The Autobiography of Mark Twain
Ed. Charles Neider
New York: Harper and Brothers, Publishers
1919 (1959)
Why read it? Since this autobiography will be published after he is dead, Twain says that he is writing it from the grave and he will say things that he would not say if he were alive. His plan is to write about the first topic that interests him and then to go on to the next topic of interest to him and so on and so on. His insights into life might be cynical, but they are half truths and therefore half right.
Sample ideas from the book:
Twain's mother felt sorry for the Devil because he was the only sinner no one ever prayed for. There are two kinds of slaves, those who assent to it [i.e., slaves to drink] and those who are slaves by compulsion; the former is baser. His brother was what we would call today a manic-dpressive or bi-polar.
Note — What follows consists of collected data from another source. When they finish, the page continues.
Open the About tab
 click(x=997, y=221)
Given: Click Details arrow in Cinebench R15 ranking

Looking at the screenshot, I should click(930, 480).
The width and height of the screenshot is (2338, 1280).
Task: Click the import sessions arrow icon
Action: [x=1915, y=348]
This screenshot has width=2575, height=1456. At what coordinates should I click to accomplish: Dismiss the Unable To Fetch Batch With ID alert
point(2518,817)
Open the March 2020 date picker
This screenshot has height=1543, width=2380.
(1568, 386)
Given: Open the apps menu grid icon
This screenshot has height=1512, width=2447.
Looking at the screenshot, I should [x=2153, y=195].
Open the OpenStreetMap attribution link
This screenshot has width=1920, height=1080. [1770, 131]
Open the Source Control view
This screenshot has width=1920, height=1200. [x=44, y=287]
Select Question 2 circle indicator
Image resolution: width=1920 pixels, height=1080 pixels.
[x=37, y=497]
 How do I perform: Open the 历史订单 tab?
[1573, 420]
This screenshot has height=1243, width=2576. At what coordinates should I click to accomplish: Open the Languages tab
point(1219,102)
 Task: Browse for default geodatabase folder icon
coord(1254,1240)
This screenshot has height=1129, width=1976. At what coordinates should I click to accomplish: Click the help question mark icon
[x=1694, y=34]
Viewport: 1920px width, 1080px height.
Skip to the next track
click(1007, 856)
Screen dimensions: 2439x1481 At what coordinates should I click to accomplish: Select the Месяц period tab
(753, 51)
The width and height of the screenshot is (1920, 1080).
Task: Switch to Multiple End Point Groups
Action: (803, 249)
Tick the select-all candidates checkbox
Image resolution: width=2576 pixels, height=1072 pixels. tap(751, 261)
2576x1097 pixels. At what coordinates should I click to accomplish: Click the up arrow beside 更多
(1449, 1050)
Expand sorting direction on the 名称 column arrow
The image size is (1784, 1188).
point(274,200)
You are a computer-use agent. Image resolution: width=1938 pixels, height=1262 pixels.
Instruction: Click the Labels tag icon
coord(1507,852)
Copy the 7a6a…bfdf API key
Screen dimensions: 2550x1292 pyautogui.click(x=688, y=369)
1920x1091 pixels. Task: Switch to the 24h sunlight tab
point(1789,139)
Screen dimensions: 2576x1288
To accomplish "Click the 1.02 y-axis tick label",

Gov. Nye of the Territory of Nevada could remember the name and face of every person he met; as a result, he could do anything he wanted, with their complete support.
Twain was a good speller, but he wasn't proud of it because it was a talent, not an acquirement. In Biblical times, committing a sin resulted in the extermination of the whole surrounding nation. Twain didn't feel good about himself and therefore he didn't feel good about the human race. Repetition is a powerful ingredient in humor. Everyone who speaks and writes commits plagiarism every time he speaks and writes. Used to introduce himself as if somebody else were the lecturer; the trick worked until the newspapers printed it.
Mark Twain's view of life: "A myriad of men are born; they labor and sweat and struggle for bread; they squabble and scold and fight; they scramble for little mean advantages over each other; age creeps upon them; infirmities follow; shames and humiliations bring down their prides and their vanities; those they love are taken from them and the joy of life is turned to aching grief; the burden of pain, care, misery grows heavier year by year; at length ambition is dead; pride is dead; vanity is dead; longing for release in their place; it comes at last---the only unpoisoned gift earth ever had for them--and they vanish from a world where they were of no consequence; where they achieved nothing; where they were a mistake and a failure and a foolishness; where they have left no sign that they have existed--a world which will lament them a day and forget them forever; than another myriad takes their place and copies all they did and goes along the same profitless road and vanishes as they vanished---to make room for another and another and a million other myriads to follow the same arid path through the same arid desert and accomplish what the first myriad and all the myriads that came after it accomplished--nothing!"
Quote: "It is my conviction that the human race is no proper target for harsh words and bitter criticisms, and that the only justifiable feeling toward it is compassion; it did not invent itself, and it had nothing to do with the planning of its weak and foolish character."